Dünya Göçebe Oyunları’nı izlemek için Ankara’dan Astana’ya karavanla yolculuk
Karavana çevirdikleri 1982 model otobüste yaşamaya başlayan İdil ve Burak Duran çifti, Kazakistan'da 8-13 Eylül'de düzenlenecek 5. Dünya Göçebe Oyunları'nı izlemek için 2 yaşındaki çocuklarıyla beraber Ankara'dan Astana'ya gidiyor.
Klinik psikolog İdil Duran ve marangoz Burak Duran, İstanbul’da sürdürdükleri düzenli hayatlarından vazgeçerek, 2 yaşındaki çocukları Güneş Kutluhan ile yaklaşık 9 aydır “Göçebe” ismini verdikleri karavanda yaşıyor.
1982 model otobüsü karavana çeviren Duran çifti, “Oralarnereler” isimli sosyal medya hesaplarından yaşamları ile yolculuklarına dair paylaşımlar da yapıyor.
Bu yıl Kazakistan’ın başkenti Astana’da yapılacak 5. Dünya Göçebe Oyunları’nı izlemeleri için davet edilen çift, organizasyona katılmak üzere karavanla yola çıktı.
Başkent Ankara’dan yolculuğa başlayan Duran çifti, yaklaşık 5 bin 400 kilometreyi katederek Astana’ya ulaşacak.

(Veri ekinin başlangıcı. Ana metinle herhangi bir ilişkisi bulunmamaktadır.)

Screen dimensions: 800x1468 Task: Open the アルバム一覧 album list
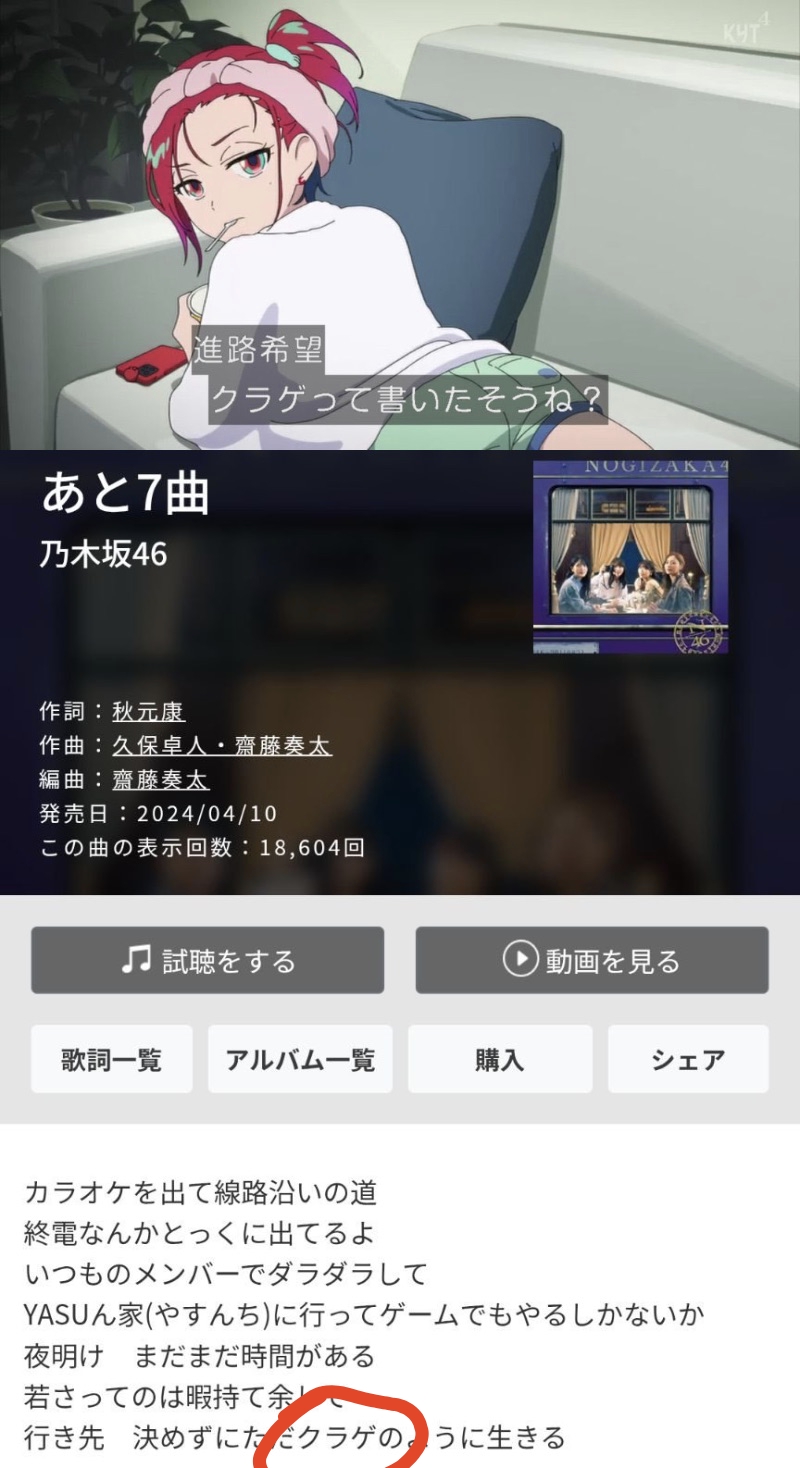click(x=300, y=1059)
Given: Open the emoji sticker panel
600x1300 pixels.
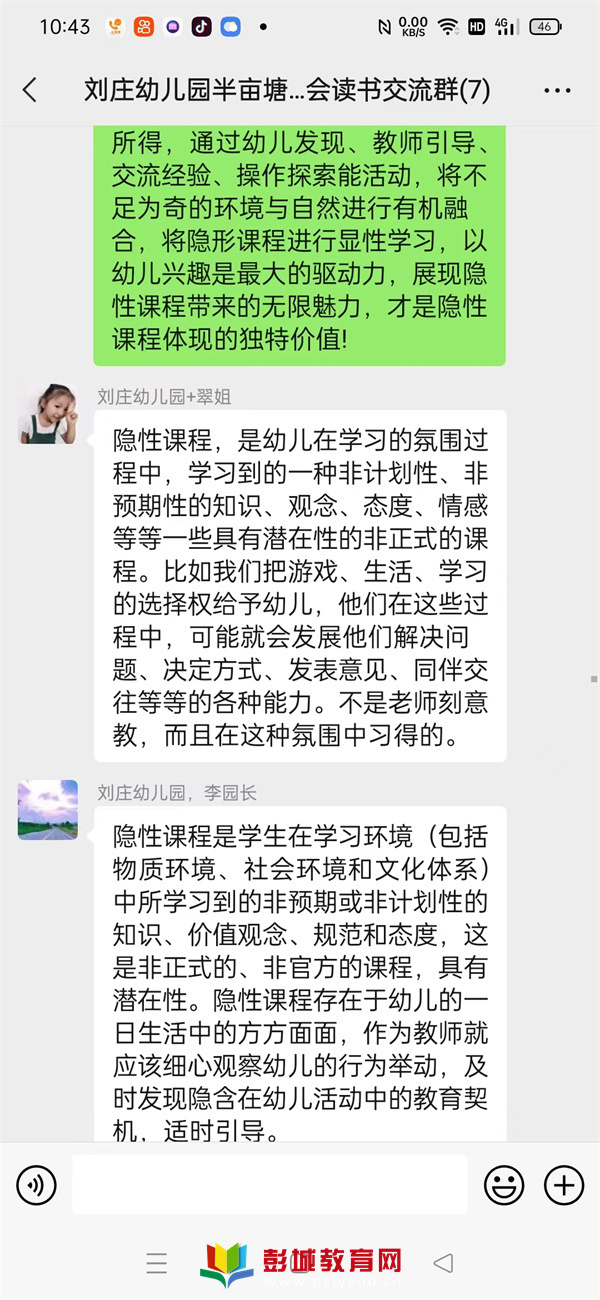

“Tüm Orta Asya’yı oğlumuzla beraber gezeceğiz”
Yolculuklarını AA muhabirine anlatan Burak Duran, bir otobüsü karavan yapıp eve dönüştürdüklerini ve bu serüvenin üç yıl sürdüğünü söyledi.
Duran, “Göçebe Oyunlarının Kazakistan’da olduğunu öğrendik ve bizim ‘Göçebe’ adındaki otobüs evimizle niye gitmeyelim dedik? Aslında yolumuz biraz uzun. Bunu duyan herkes ‘Siz deli misiniz?’ dedi. 5 bin 400 kilometreyi duyanlar şaşırıyor. Aracımızın ufak tefek eksikleri vardı, onları yaptırdık. Arabaya bakım yaparken Kazakistan’a gideceğimizi söylediğimizde ustalarımız da biraz şaşırdı.” dedi.
İdil Duran ise Türkiye’den Gürcistan’a, oradan Rusya’ya geçeceklerini ve Tataristan üzerinden Kazakistan’a varacaklarını belirterek, “Kısmetse tüm Orta Asya’yı oğlumuzla beraber gezeceğiz. Ben burada biraz duygulanıyorum. Benim kökenim Orta Asya Türk’ü.” ifadelerini kullandı.
İdil Duran, otobüsü karavana çevirdikleri süreci ve hayatlarında yaptıkları değişikliği şöyle anlattı:
“Üç yıl sürdü ama değdi. İstanbul’daki evi kapattık. Zaten geziyorduk, kampçıydık, yürüyüşçüydük. Artık daha rahat, evimizle beraber ülkemizi geziyoruz. Hem de 2 yaşındaki oğlumuzla geziyoruz. Böylece ona da ülkemizin güzelliklerini, kültürü yerinde tanıtıyoruz ve daha sosyal, daha keyifli, daha öğretici bir yaşam sunmaya çalışıyoruz. İnsanın eviyle seyahat etmesi gerçekten büyük konfor. 9 aydır dışarıdayız, artık bir apartman dairesine girince afakanlar basıyor. Çocuğumuzun da daha özgür büyümesi bize umut veriyor.”